Look friendly. As if you are the kind of person who would happily fritter away your afternoons in a semi-transparent negligee too.
‘I have a few personal items I want to send on to the people who were in Apartment Five before me. Do you know their name, by any chance?’
Her eyes came alive. She suddenly stepped out into the hallway with me and half-cl
osed the door behind her. Belatedly it occurred to me she might have someone in there with her. She lowered her voice.
‘Listen, Miss Apartment Five, keep away from the couple who used to live there. You must have no contact with them if you want to hang on to your fingernails.’ She raised her pencilled eyebrows in shock when she glanced at my hands. ‘Their name was Rosenberg, if you must know. If you get my meaning. A nice couple – Samuel and Elke Rosenberg. He was a dentist.’
‘Was a dentist?’
A flush of colour touched her cheek. ‘Is a dentist.’
‘Where did they move to?’
‘Where do you think?’
‘The Jewish ghetto?’
‘Forget them,’ the woman hissed. ‘It’s too late.’ She stuck her empty cigarette holder between her lips. ‘Too late for any of us.’
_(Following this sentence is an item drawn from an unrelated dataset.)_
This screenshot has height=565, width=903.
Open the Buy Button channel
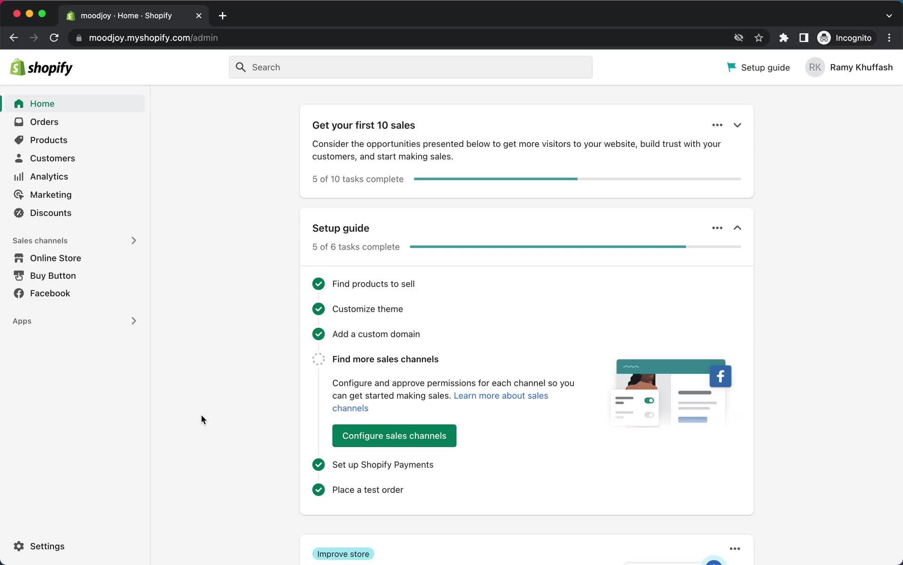(x=53, y=276)
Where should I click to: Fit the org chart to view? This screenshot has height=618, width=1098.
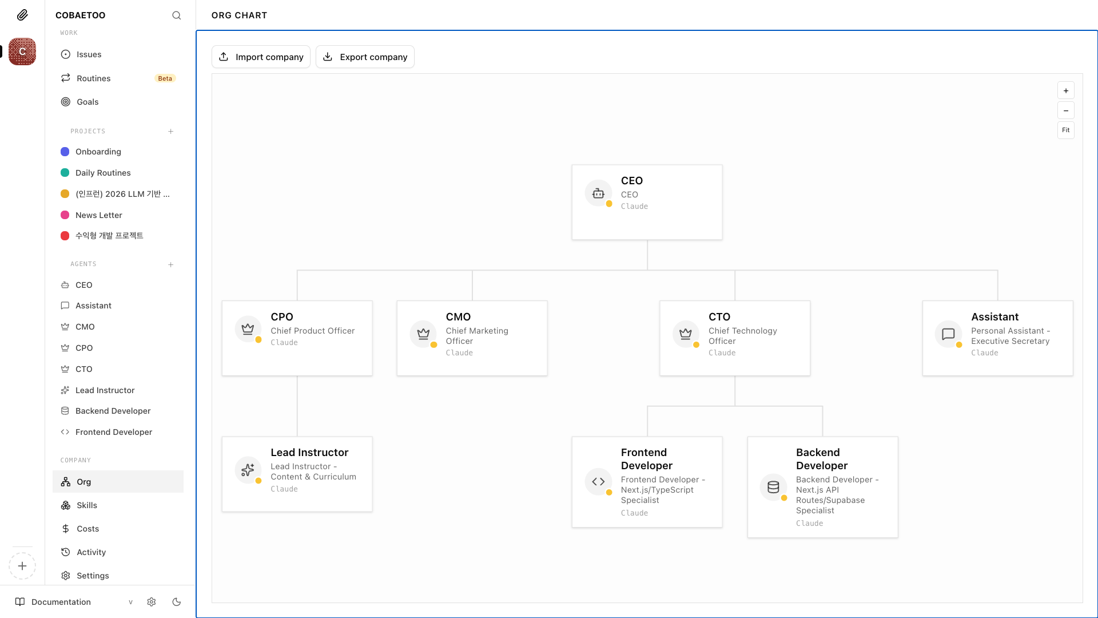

The envelope was warm in my hand. It had been tucked inside my blouse next to my skin. I wanted it to smell of me.
‘Please,’ I said. ‘Please give it to her.’
I held out the letter. I didn’t think he’d take it, but he did.
‘Thank you, Oskar.’
He opened his desk drawer and slipped it inside with a glance at the name on the envelope. Alicja Janowska. It was the only thread tying me to her, gossamer thin and one that SS Sturmbannführer Oskar Scholz could break with one snap of his fingers. We were standing in his office, a freshly painted utilitarian room where I had to report once a week. Once a month I handed him a letter for my daughter. In the beginning I used to press him.
‘Where is she? Tell me, please.’
But he grew tired of it. Became irritated. To the point where I feared for her and I looped my fingers together behind my back to prevent them reaching for his throat. Whenever he was wearing his smart grey officer’s cap, the urge to rip off its metal SS death’s head and insert it into the parts of his anatomy where it would do most harm was overwhelming.
But I learned to be polite. I no longer screamed at him. If I was polite he told me things. I couldn’t smile or find any warmth in the coldness of my heart, but I could manufacture something that passed as polite.
‘I’ve told you before, Klara. Don’t pester me. Your daughter is in a convent. She is safe.’